Since this is precisely how the test data will be made available from the API, we could easily perform inferencing and then incremental learning of each batch of new data that becomes available.

In [11]:
# initializing test environment
env = riiideducation.make_env()
iter_test = env.iter_test()

In [12]:
%%time
# inferencing and incremental learning
prev_test = None
for (test_df, sample) in iter_test:
    # extracting previous batch's targets
    prev_target = eval(test_df["prior_group_answers_correct"].iloc[0])
    # incremental learning
    if prev_test is not None:
        prev_test["answered_correctly"] = prev_target
        X_prev_test = dt.Frame(prev_test)
        # Getting x and y for incremental learning
        y_prev_test = X_prev_test[:, TARGET]
        X_prev_test = X_prev_test[:, FEATURES]

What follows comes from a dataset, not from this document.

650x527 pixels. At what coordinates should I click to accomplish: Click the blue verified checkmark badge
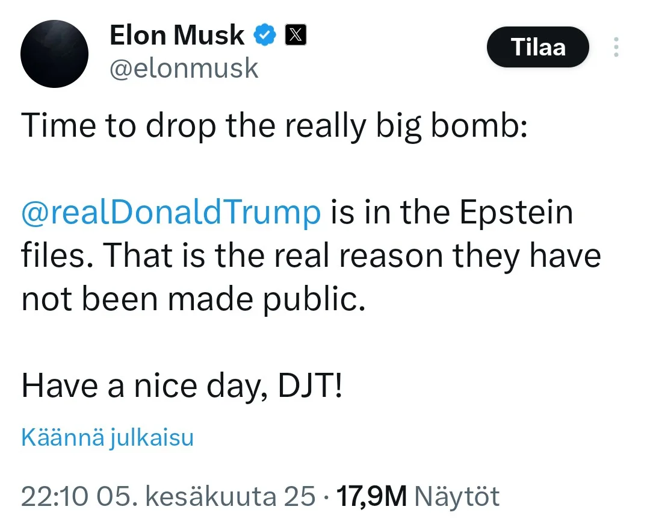[264, 36]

        # Training the model on test data batch
        model_ftrl.fit(X_prev_test, y_prev_test)
    # processing and adding features
    test_df['prior_question_had_explanation'] = test_df.prior_question_had_explanation.fillna(False).astype('int8')
    test_df['prior_question_elapsed_time'] = test_df.prior_question_elapsed_time.fillna(prior_question_elapsed_time_mean)

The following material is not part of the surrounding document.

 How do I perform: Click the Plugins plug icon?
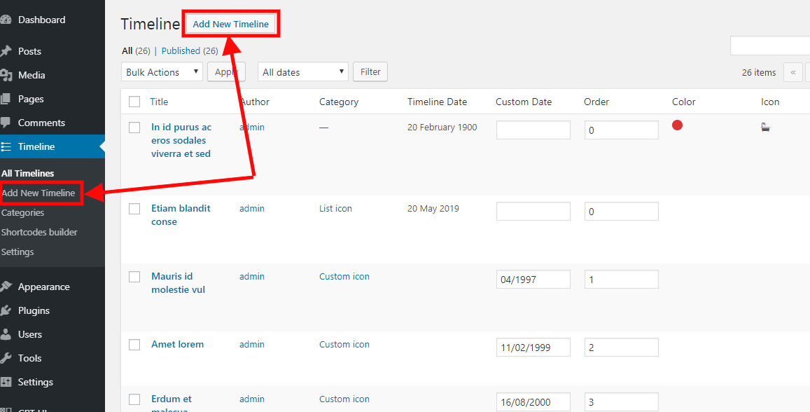coord(6,310)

    test_df = test_df[test_df['content_type_id'] == 0].reset_index(drop=True)
    test_df['answered_correctly'] = 0
    test_df = add_features(test_df, update = False)
    X_test = dt.Frame(test_df[FEATURES])
    # passing through model to get preds
    test_df['answered_correctly'] = model_ftrl.predict(X_test).to_numpy().ravel()
    env.predict(test_df[['row_id', TARGET]])
    # retaining current batch data for next batch
    prev_test = test_df.copy(deep = True)

CPU times: user 524 ms, sys: 25.9 ms, total: 550 ms
Wall time: 367 ms